An dieser Stelle noch meine Bitte an die Kolleginnen und Kollegen, die dieses Interview lesen: Wenn Sie selbst Fälle haben, bei denen Sie meinen, es liege eine strafrechtliche Fehlverurteilung vor und in denen auch neue Tatsachen und/oder Beweismittel gegeben sind, die eine Wiederaufnahme möglich erscheinen lassen, die Sie nicht selbst beantragen wollen oder können, dann teilen Sie uns solche Fälle gerne mit. Wir gehen davon aus, dass solche Fälle, die schon durch eine anwaltliche Vorprüfung gegangen sind, aussichtsreicher zu verfolgen sind als die Hilferufe verzweifelter Menschen, die wiederaufnahmerechtlich leider oft wenig hergeben.
Finden Sie genügend Kolleginnen und Kollegen, die das Projekt unterstützen?

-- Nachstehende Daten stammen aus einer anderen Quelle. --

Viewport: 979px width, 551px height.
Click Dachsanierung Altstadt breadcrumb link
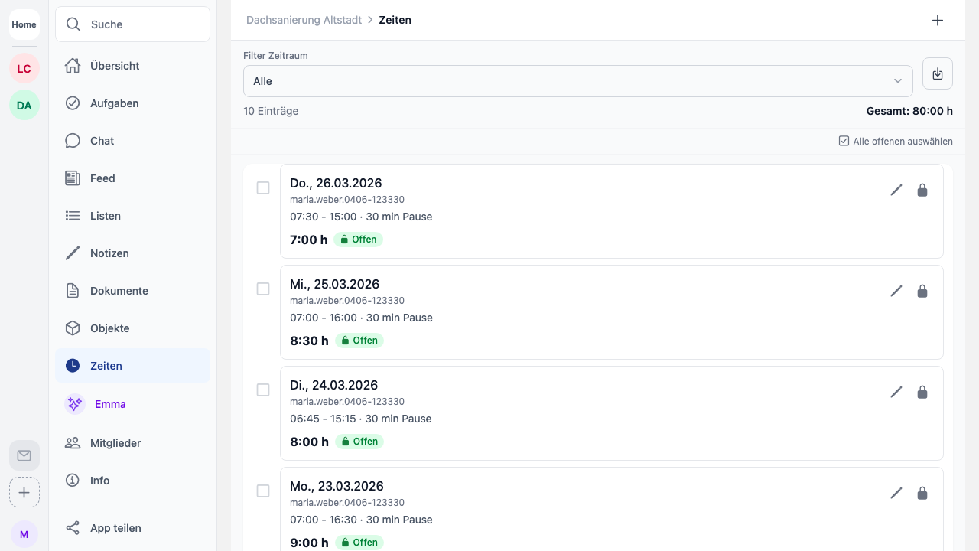(x=304, y=20)
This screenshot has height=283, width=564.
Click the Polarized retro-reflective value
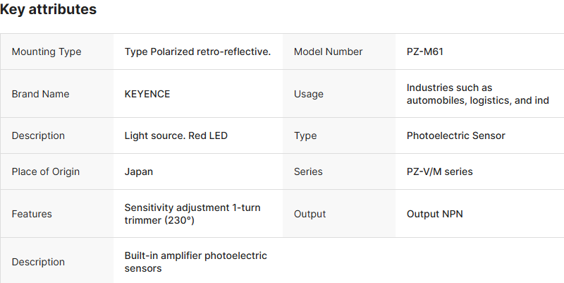[197, 52]
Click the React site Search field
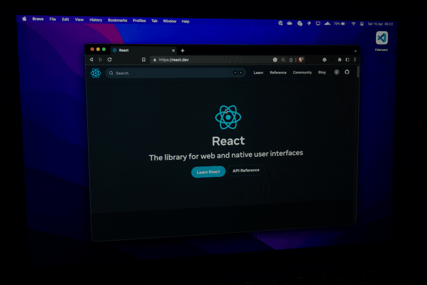This screenshot has width=427, height=285. [173, 73]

Das Engagement von Kolleginnen und Kollegen, die uns durch ehrenamtliche Tätigkeit unterstützen, ist enorm. Wir bekommen auch immer wieder Anfragen, ob und wie eine Mitarbeit möglich wäre. Das ist erfreulich, denn zu tun gibt es genug. Natürlich nehmen wir auch Spenden entgegen, der Verein ist gemeinnützig. Wir haben auch Unterstützung durch große Unternehmen und eine private Stiftung. Wir können jetzt eigene (bescheidene) Räume anmieten, beschäftigen eine studentische Hilfskraft und werden demnächst eine wissenschaftliche Mitarbeiterin auf einer Halbtagsstelle anstellen.

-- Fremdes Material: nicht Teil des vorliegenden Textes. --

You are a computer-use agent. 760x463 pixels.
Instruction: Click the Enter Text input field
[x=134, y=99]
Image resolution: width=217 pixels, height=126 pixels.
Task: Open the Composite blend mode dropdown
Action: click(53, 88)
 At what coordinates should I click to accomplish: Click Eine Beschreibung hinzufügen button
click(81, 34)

Wäre die audio-visuelle Dokumentation der Gerichtsverhandlungen vor den Landgerichten, über die seit dem Gesetzentwurf des Bundesjustizministers vom November 2022 heftig gestritten wird, hilfreich?

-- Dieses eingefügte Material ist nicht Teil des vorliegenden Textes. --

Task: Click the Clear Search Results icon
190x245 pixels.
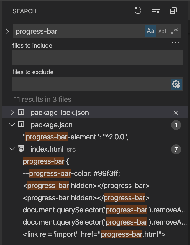Action: click(155, 11)
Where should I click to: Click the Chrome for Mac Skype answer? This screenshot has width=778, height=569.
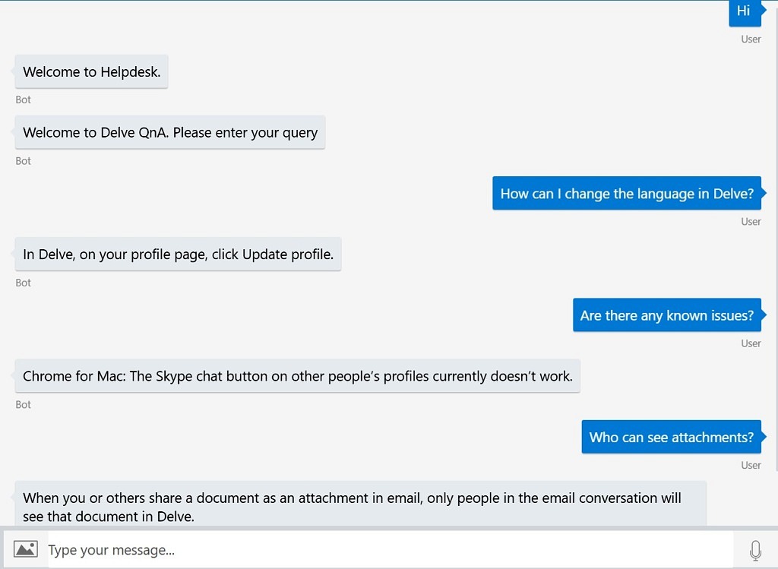point(297,376)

Die Dokumentation der Hauptverhandlung wäre außerordentlich wichtig. Denn oft geht es im Wiederaufnahmeverfahren um die Frage, ob eine Tatsache neu ist oder bereits Gegenstand der Beweisaufnahme war. Da die Verhandlung nicht dokumentiert wird, lässt sich der – erforderliche – Nachweis häufig nicht erbringen, dass eine wesentliche Tatsache in der Verhandlung nicht zur Sprache kam, dass ein Zeuge dazu nicht gehört wurde oder dass ein Sachverständiger sie bei seinem Gutachten nicht berücksichtigt hat
Verfolgen Sie mit dem Verein noch Ziele, die über die Unterstützung in den konkreten Fällen hinausgehen?
Wir bieten Fortbildungsveranstaltungen auf dem Gebiet des Wiederaufnahmerechts und auch von kriminalistischen Methoden an, Fehlerquellen bei der DNA-Analyse, Faserspurenanalyse, kriminalistische Methodik etc.. Dabei geht es uns auch darum, die Qualifikation von Anwältinnen und Anwälten für Wiederaufnahmeverfahren zu verbessern. An dem Projekt sind inzwischen verschiedene Universitäten beteiligt, neben der FU Berlin und der Universität Göttingen auch die in Augsburg, Köln, Greifswald, Frankfurt (Oder), Kontakte bestehen auch nach Bielefeld. Zwischen den Professorinnen und Professoren findet ein Austausch über Curricula statt. Perspektivisch geht es uns natürlich auch darum, anhand von Wiederaufnahmeverfahren Fehlerquellen zu analysieren und schließlich auch rechtspolitisch eine Verbesserung des Wiederaufnahmeverfahrens zu erreichen.